══ RECORDS FOR THIS TASK
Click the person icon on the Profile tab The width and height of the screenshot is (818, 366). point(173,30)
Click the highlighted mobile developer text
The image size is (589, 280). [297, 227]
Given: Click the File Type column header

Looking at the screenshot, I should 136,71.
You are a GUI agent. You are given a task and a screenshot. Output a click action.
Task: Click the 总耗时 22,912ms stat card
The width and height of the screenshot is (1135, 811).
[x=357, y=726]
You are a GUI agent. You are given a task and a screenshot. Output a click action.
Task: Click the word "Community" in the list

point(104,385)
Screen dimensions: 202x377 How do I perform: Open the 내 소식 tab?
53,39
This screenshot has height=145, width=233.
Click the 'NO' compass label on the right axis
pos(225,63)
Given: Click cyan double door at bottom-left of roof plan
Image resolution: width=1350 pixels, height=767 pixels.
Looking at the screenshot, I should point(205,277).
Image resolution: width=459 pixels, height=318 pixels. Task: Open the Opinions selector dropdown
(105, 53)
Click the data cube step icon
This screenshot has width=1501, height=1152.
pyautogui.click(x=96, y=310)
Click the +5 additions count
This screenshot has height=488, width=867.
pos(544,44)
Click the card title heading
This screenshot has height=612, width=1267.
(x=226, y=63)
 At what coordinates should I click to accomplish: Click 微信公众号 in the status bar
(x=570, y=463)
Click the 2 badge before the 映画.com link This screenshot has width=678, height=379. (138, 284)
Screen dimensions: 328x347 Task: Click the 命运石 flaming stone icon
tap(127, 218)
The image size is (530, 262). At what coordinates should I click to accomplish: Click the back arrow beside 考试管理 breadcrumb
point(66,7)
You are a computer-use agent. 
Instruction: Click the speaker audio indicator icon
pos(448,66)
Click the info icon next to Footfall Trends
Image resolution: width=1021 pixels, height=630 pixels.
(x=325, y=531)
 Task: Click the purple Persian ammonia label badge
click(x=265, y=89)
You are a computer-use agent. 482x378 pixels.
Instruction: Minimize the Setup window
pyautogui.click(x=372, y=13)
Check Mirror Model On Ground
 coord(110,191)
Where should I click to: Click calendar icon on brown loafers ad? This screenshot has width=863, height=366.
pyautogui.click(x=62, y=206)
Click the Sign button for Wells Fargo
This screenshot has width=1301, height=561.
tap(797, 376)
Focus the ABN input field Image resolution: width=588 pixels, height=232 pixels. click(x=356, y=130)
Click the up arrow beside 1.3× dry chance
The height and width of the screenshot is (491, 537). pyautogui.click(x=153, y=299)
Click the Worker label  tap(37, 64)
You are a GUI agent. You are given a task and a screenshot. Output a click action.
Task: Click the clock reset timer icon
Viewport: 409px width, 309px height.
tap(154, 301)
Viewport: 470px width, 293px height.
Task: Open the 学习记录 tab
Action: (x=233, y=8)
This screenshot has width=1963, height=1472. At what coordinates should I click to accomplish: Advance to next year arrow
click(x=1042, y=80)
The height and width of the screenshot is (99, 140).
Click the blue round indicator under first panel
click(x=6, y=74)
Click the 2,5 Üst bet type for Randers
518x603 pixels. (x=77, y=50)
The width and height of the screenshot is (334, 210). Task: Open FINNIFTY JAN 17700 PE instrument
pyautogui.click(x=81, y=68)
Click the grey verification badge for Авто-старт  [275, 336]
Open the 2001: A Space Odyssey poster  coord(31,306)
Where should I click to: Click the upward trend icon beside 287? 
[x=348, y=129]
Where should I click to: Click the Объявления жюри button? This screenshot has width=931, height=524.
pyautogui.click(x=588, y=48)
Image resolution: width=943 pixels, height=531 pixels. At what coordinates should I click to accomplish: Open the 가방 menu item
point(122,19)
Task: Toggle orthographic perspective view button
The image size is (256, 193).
════
=== AIM OF THE EXERCISE ===
An exact, complete copy of the records is the expected answer.

=== OUTPUT FOR THIS TASK ===
Click the person icon on the Profile tab The width and height of the screenshot is (818, 366). point(173,30)
Click the highlighted mobile developer text
The image size is (589, 280). [297, 227]
Given: Click the File Type column header

Looking at the screenshot, I should 136,71.
You are a GUI agent. You are given a task and a screenshot. Output a click action.
Task: Click the 总耗时 22,912ms stat card
The width and height of the screenshot is (1135, 811).
[x=357, y=726]
You are a GUI agent. You are given a task and a screenshot. Output a click action.
Task: Click the word "Community" in the list

point(104,385)
Screen dimensions: 202x377 How do I perform: Open the 내 소식 tab?
53,39
This screenshot has height=145, width=233.
Click the 'NO' compass label on the right axis
pos(225,63)
Given: Click cyan double door at bottom-left of roof plan
Image resolution: width=1350 pixels, height=767 pixels.
Looking at the screenshot, I should point(205,277).
Image resolution: width=459 pixels, height=318 pixels. Task: Open the Opinions selector dropdown
(105, 53)
Click the data cube step icon
This screenshot has width=1501, height=1152.
pyautogui.click(x=96, y=310)
Click the +5 additions count
This screenshot has height=488, width=867.
pos(544,44)
Click the card title heading
This screenshot has height=612, width=1267.
(x=226, y=63)
 At what coordinates should I click to accomplish: Click 微信公众号 in the status bar
(x=570, y=463)
Click the 2 badge before the 映画.com link This screenshot has width=678, height=379. (138, 284)
Screen dimensions: 328x347 Task: Click the 命运石 flaming stone icon
tap(127, 218)
The image size is (530, 262). At what coordinates should I click to accomplish: Click the back arrow beside 考试管理 breadcrumb
point(66,7)
You are a computer-use agent. 
Instruction: Click the speaker audio indicator icon
pos(448,66)
Click the info icon next to Footfall Trends
Image resolution: width=1021 pixels, height=630 pixels.
(x=325, y=531)
 Task: Click the purple Persian ammonia label badge
click(x=265, y=89)
You are a computer-use agent. 482x378 pixels.
Instruction: Minimize the Setup window
pyautogui.click(x=372, y=13)
Check Mirror Model On Ground
 coord(110,191)
Where should I click to: Click calendar icon on brown loafers ad? This screenshot has width=863, height=366.
pyautogui.click(x=62, y=206)
Click the Sign button for Wells Fargo
This screenshot has width=1301, height=561.
tap(797, 376)
Focus the ABN input field Image resolution: width=588 pixels, height=232 pixels. click(x=356, y=130)
Click the up arrow beside 1.3× dry chance
The height and width of the screenshot is (491, 537). pyautogui.click(x=153, y=299)
Click the Worker label  tap(37, 64)
You are a GUI agent. You are given a task and a screenshot. Output a click action.
Task: Click the clock reset timer icon
Viewport: 409px width, 309px height.
tap(154, 301)
Viewport: 470px width, 293px height.
Task: Open the 学习记录 tab
Action: (x=233, y=8)
This screenshot has width=1963, height=1472. At what coordinates should I click to accomplish: Advance to next year arrow
click(x=1042, y=80)
The height and width of the screenshot is (99, 140).
Click the blue round indicator under first panel
click(x=6, y=74)
Click the 2,5 Üst bet type for Randers
518x603 pixels. (x=77, y=50)
The width and height of the screenshot is (334, 210). Task: Open FINNIFTY JAN 17700 PE instrument
pyautogui.click(x=81, y=68)
Click the grey verification badge for Авто-старт  [275, 336]
Open the 2001: A Space Odyssey poster  coord(31,306)
Where should I click to: Click the upward trend icon beside 287? 
[x=348, y=129]
Where should I click to: Click the Объявления жюри button? This screenshot has width=931, height=524.
pyautogui.click(x=588, y=48)
Image resolution: width=943 pixels, height=531 pixels. At what coordinates should I click to accomplish: Open the 가방 menu item
point(122,19)
Task: Toggle orthographic perspective view button
The image size is (256, 193).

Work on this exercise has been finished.